Sergei Drozdovskiy, lawyer, the coordinator of the Office for the rights of persons with disabilities: “The society has created the environment that is an insurmountable barrier for many people. How to find a solution that would be comfortable for all? How can we improve the quality of life of one group of people without worsening the life of other groups? Universal design is the new idea which will make the rules of the game beneficial for all. Universal design is one of the instruments Convention on the rights of persons with disabilities rests upon. But for many countries it is a benefit and a challenge. States have to think about the environment which would be comfortable for all people. And universal accessibility is the direct way to equality”.
In spite of the fact that Belarus is one of the last countries in Europe which hasn’t yet joined the international convention we still have all the preconditions for the development of this trend in architecture and services.
Natalia Lazovskaya, Candidate of architecture, associate professor at the department of architecture of public and housing buildings of Belarusian national technical university: “Today we have special norms and if you completely follow them you will make environment comfortable and accessible. Architectural projects are agreed with obligatory accessibility but at commissioned facilities we observe violations and non-compliance with the norms. When we speak about barrier-free environment we imply the creation of separate elements of environment and forget about the system approach. And that is why we have accessible crossings not included into continuous pedestrian network. That is only one of many examples. The concept of universal design can change the situation. We have to teach young professionals, to cooperate with interested organizations, such as Office for the rights of persons with disabilities, for example”.
Dmitry Surskiy, the head of Belarusian union of designers.
“For me it’s difficult to imagine that any of my colleagues-designers will decide to do something for persons with disabilities in some creative impulse. The sphere of design is poorly supported in Belarus and especially such specific topics. But I think if there are scholarships, grants or any other investments in this case people ready to create universal design will appear.
At the same time a new for our country trend of design could be a wonderful professional niche for young specialists. Now there are no proposals at the market and it is a good chance to make oneself known. But I think in 15-20 years “universal” designers will be in demand and the concept – trendy.
Ivars Balodis, the head of the organization of people with disabilities and their friends «APEIRONS»: “In Latvia we have started to work on this topic in 1997. Today our organization is involved in approval of projects of new buildings. No building can be built today in the country if it is inaccessible.
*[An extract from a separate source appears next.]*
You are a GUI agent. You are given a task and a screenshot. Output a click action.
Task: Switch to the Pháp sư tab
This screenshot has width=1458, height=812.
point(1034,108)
Owners understand the obvious benefits: for example, the profit of a shop without a threshold at the entrance is 15 percent higher in comparison with a shop with the threshold or a step at the entrance. Universal design and physical accessibility are not the same thing. Physical accessibility is a part of universal design which doesn’t exceed 10 percent. Comfort of the environment for everyone is the main rule. Universal design opens new possibilities for designers it lets them create something unique. You can make an uncomfortable and ugly ramp or a piece of art out of a bag of cement. Universal design gives a possibility not to concentrate attention on people with disabilities. There is no necessity to create special equipment and facilities for persons with disabilities they have already been created it is enough to think how to make the environment comfortable. Comfort in use is the greatest award for a designer.
Specialists say that if to make a good project it will not make the object more expensive. A lot of money is needed for rebuilding of what was constructed with the violation of norms.
Stereotype thinking of designers creating environment in Belarus is among the main barriers on the way of the new designer trend.
- Any person in any time may need a socially safe environment. You have to remember that we all are getting older and someday a 10 steps staircase can become insurmountable barrier for all of us. That is why we have to start making the environment comfortable today. We are ready to share our experience with our Belarusian colleagues.